Proposal

Currently, Mork handles the identification and deletion of inactive users in edX databases. However, other FUN applications (Ashley, Joanie etc) also contain user data that needs to be deleted/anonymized. These applications can run in different namespaces. Each application should be responsible for deleting its data, but Mork should be the source that informs each application which users need to be deleted.

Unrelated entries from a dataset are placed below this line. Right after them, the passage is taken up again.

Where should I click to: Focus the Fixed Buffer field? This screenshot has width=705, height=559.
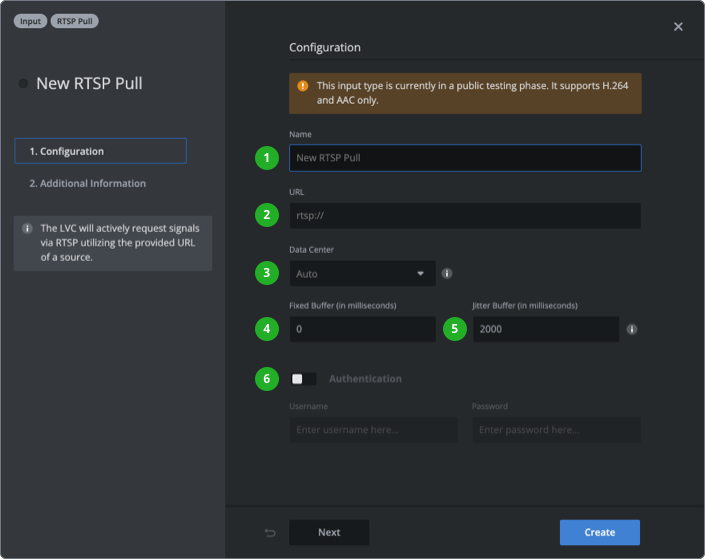pyautogui.click(x=362, y=329)
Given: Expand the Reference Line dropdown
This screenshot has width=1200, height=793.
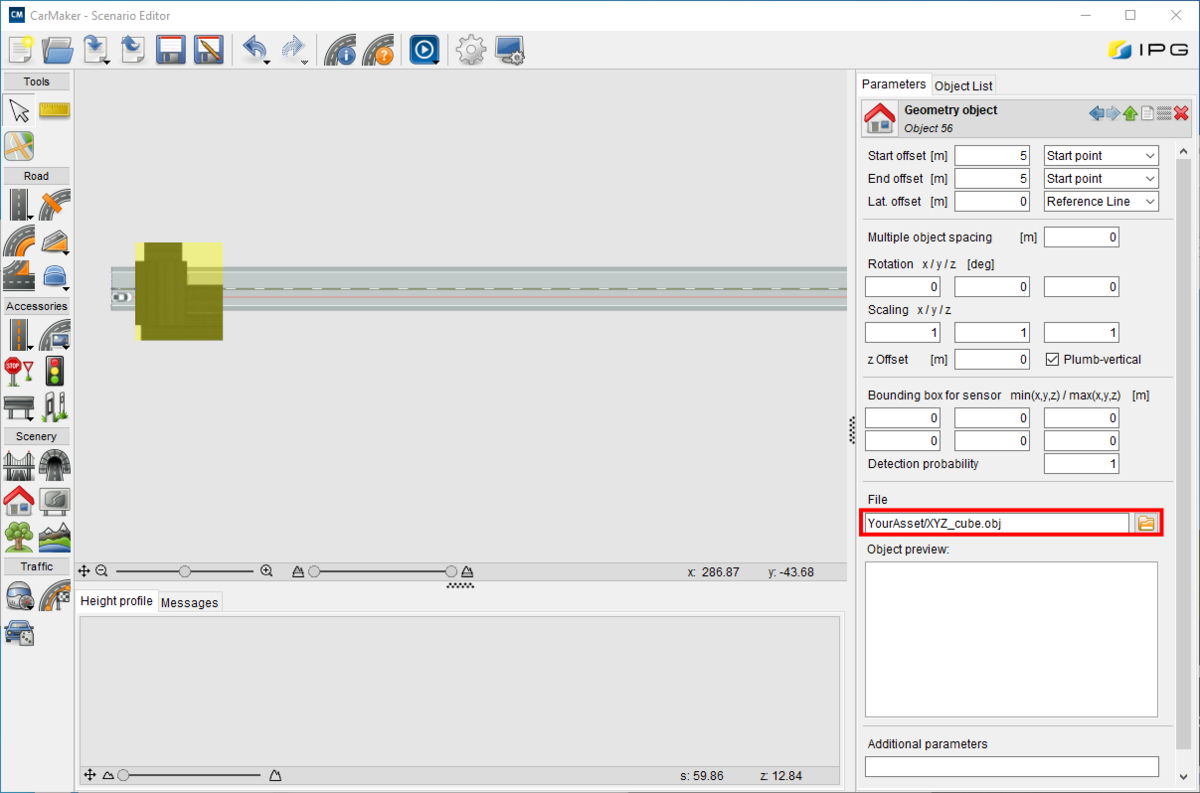Looking at the screenshot, I should tap(1101, 201).
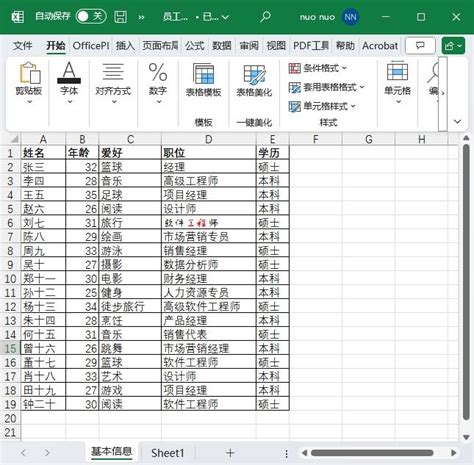Open the 对齐方式 alignment group
Image resolution: width=474 pixels, height=465 pixels.
pyautogui.click(x=113, y=83)
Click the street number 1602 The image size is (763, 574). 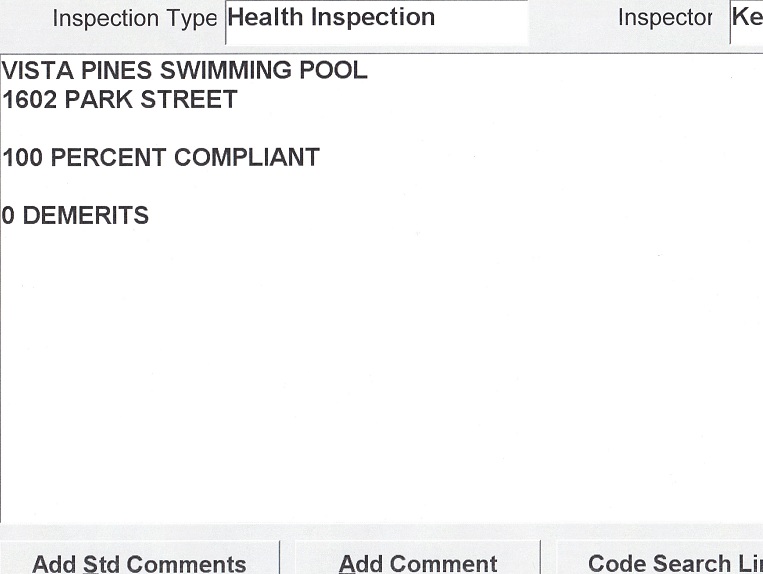(x=31, y=100)
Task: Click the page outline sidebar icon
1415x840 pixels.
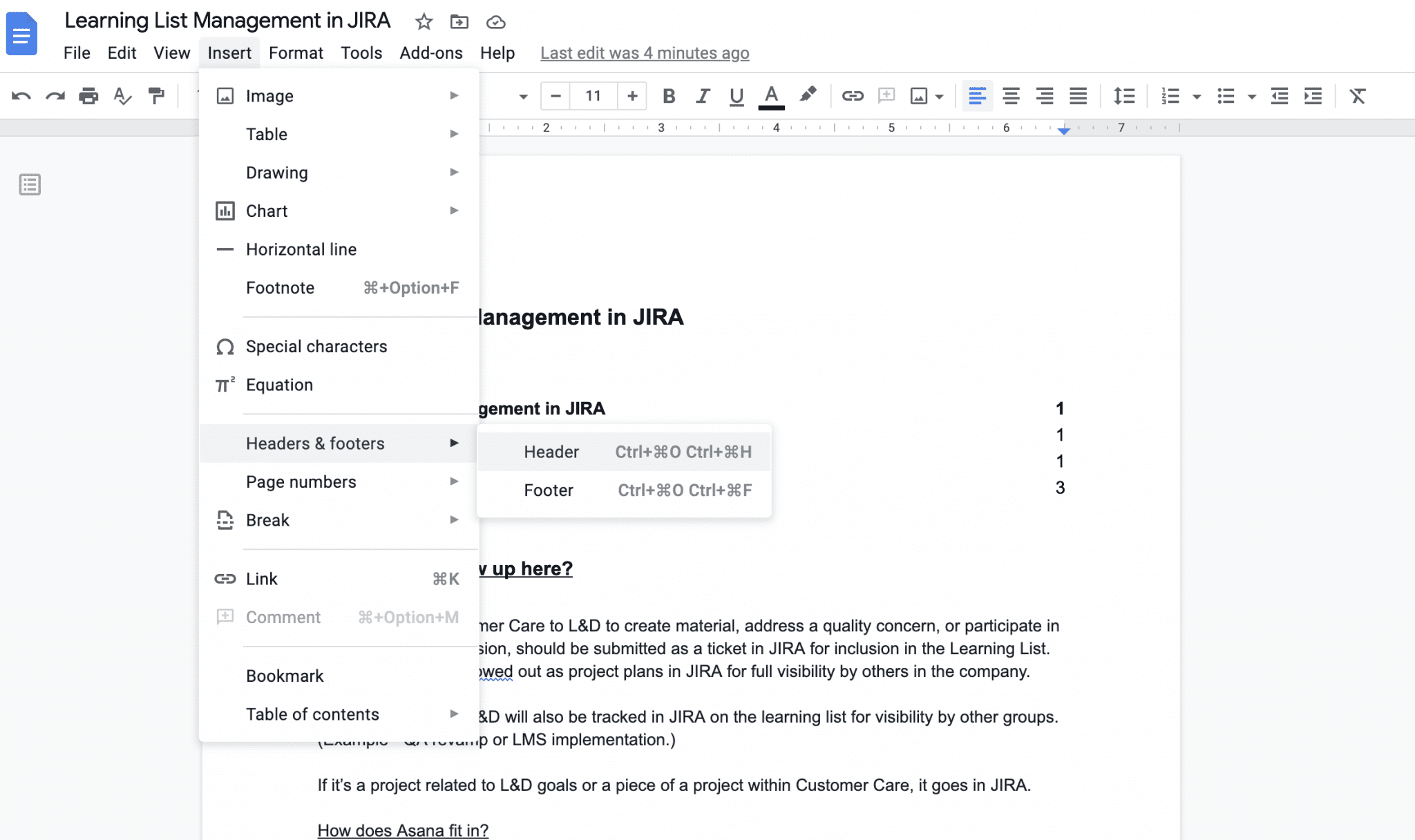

To do so, 3 potential architectures.

1. Message Queue architecture

Mork publishes the list of users to be deleted in a message broker (Kafka, RabbitMQ).

Not retained because:

no need for real-time processing
added complexity for deployment and maintenance

2. Central datastore architecture

Mork stores a list of users to be deleted in a Redis, other applications read and pop those entries in the Redis.

Not retained because:

application can be in a different namespace than the Redis
hard to keep logs of what has been done by each apps

3. Central API service (in my opinion what we should do)

Mork exposes endpoints to query users that need to be deleted. Each application periodically checks and processes its own data deletion.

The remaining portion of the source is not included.